__Exercise requirements__. Show each line of the records below that contains the string "This". Case counts.
### Material supplied ###
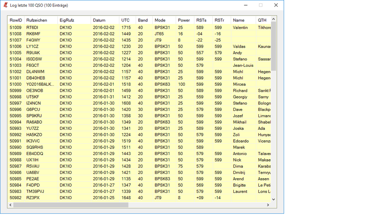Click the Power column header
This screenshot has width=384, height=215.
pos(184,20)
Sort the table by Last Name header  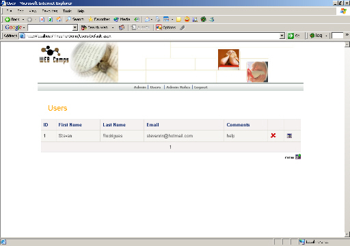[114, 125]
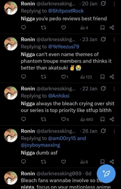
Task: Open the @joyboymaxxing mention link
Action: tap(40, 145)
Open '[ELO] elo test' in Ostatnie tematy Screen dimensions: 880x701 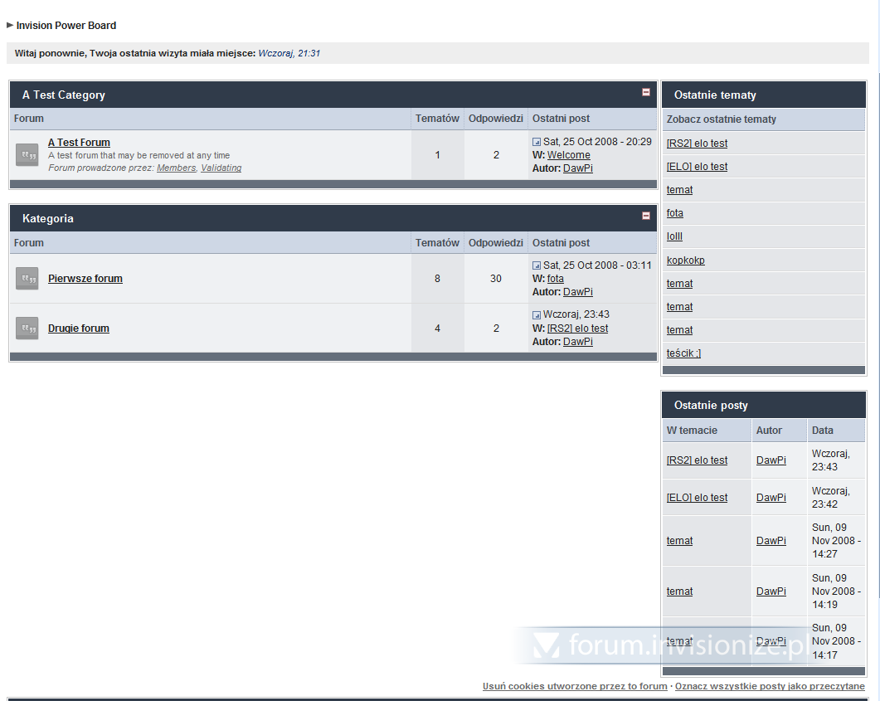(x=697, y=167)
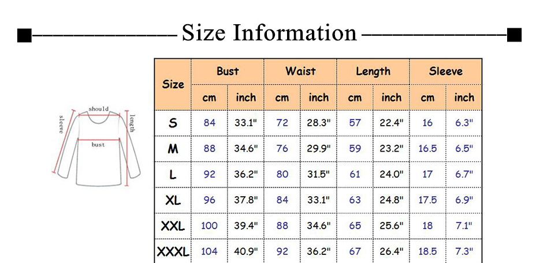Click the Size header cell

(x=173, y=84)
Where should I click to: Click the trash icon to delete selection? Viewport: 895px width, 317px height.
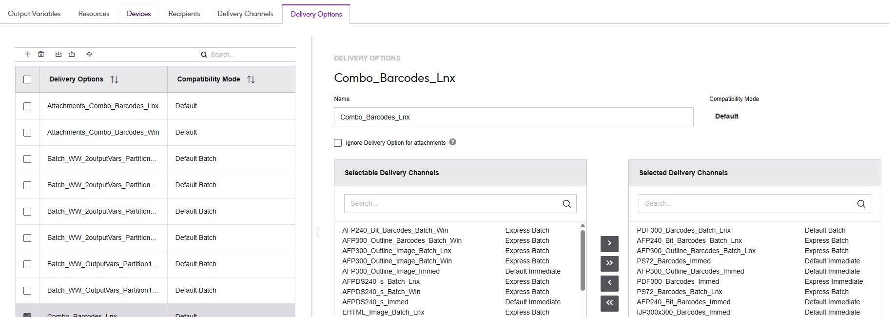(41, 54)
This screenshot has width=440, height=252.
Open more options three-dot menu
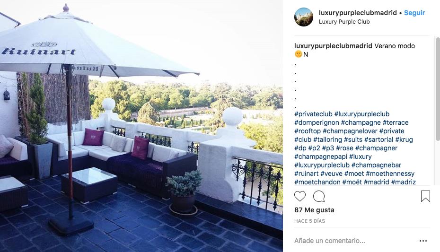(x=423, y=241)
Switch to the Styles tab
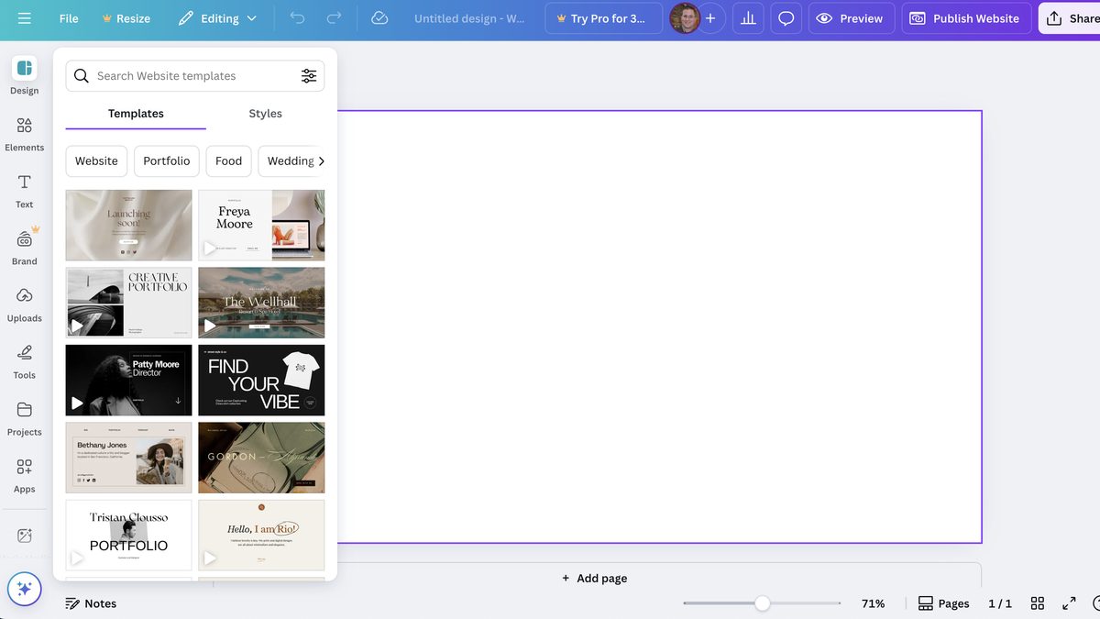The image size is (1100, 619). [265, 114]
###
__Completed exercise__.
This screenshot has width=384, height=215.
This screenshot has width=440, height=252.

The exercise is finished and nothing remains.